We are please to announce a seminar by Sébastien Smallwood from the Babraham Institute (Cambridge). It will be in the IAB at 2 pm on Thursday, July 23rd 2015.
DNA methylation dynamics during germ cell specification and early embryonic development.
DNA methylation is an epigenetic mark tightly associated to cellular identity by directing dynamic yet stable and heritable regulation of gene expression. The DNA methylation landscape is highly remodeled during germ cell specification and early embryonic development, and the aim of our work is to understand how DNA methylation is established and regulated during these developmental windows.

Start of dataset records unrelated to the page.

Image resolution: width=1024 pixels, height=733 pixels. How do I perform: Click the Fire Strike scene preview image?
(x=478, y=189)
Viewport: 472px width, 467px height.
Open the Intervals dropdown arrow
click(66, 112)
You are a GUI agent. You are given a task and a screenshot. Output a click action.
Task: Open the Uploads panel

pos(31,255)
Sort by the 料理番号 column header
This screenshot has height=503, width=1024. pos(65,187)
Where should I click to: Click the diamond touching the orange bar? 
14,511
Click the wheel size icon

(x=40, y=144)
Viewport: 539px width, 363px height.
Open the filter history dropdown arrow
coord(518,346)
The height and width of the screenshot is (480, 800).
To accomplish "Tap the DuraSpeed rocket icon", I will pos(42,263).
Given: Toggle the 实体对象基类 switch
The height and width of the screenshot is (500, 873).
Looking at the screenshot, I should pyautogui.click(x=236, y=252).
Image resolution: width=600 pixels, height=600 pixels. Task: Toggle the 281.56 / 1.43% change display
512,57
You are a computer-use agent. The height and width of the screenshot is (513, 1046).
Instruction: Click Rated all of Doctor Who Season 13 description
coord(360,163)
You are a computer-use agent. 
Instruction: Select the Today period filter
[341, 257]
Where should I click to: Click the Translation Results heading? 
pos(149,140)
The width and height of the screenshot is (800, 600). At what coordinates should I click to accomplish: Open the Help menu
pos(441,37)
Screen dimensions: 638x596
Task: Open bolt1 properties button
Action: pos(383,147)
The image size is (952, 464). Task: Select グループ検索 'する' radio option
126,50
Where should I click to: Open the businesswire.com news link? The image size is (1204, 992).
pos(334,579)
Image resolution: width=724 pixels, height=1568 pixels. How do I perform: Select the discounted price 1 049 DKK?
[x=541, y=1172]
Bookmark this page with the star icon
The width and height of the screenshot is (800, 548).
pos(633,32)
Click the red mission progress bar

In this context, we have developed methods combining bisulfite conversion and high-throughput sequencing to determine the genome-wide distribution of DNA methylation from low amount of starting material. This allowed us to unraveled the DNA methylation landscape of mouse oocytes. We identified a large number of CpG islands that are specifically methylated in female germ cells but not related to genomic imprinting. This finding put the emphasis on the role of post-fertilisation maintenance as the key determinant of imprinting. We shown that Dnmt3a and importantly Dnmt3L are both required for DNA methylation targeting in all genomic contexts.
We have performed deep RNA-Seq and transcriptome assembly in growing oocytes. This revealed the existence of many non-annotated transcripts, and the tight correlation between DNA methylation and active transcriptional units. Using genetic approaches we observed a functional link between transcription and DNA methylation targeting, reflecting the capability of Dnmt3a to interact with H3K36me3.
We are now characterising the dynamics of DNA methylation establishment in early embryos (E3.5 => E6.5). We observed (aside from imprinting) significant maternally derived DNA methylation in E3.5 blastocysts, suggesting that the textbook version of epigenetic reprogramming of the maternal genome by passive demethylation was not fully accurate. In addition we detected a high degree of DNA methylation heterogeneity in blastocysts, at the population level. To investigate this in more detail, we have developed a new method allowing for the first time the measure of DNA methylation, genome-wide, from single cells (scBS-Seq) and we are assessing whether DNA methylation heterogeneity could influence early cell fate decisions.